What is needed is the whole of the data, set down exactly.

## [Data excerpts]
------------------------------------------------------------
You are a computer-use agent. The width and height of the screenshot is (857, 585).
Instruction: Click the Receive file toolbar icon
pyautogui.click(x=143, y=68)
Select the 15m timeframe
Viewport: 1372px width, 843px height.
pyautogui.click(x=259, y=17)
------------------------------------------------------------
## [Written solution]
You are a computer-use agent. The width and height of the screenshot is (857, 585).
Instruction: Click the Receive file toolbar icon
pyautogui.click(x=143, y=68)
Select the 15m timeframe
Viewport: 1372px width, 843px height.
pyautogui.click(x=259, y=17)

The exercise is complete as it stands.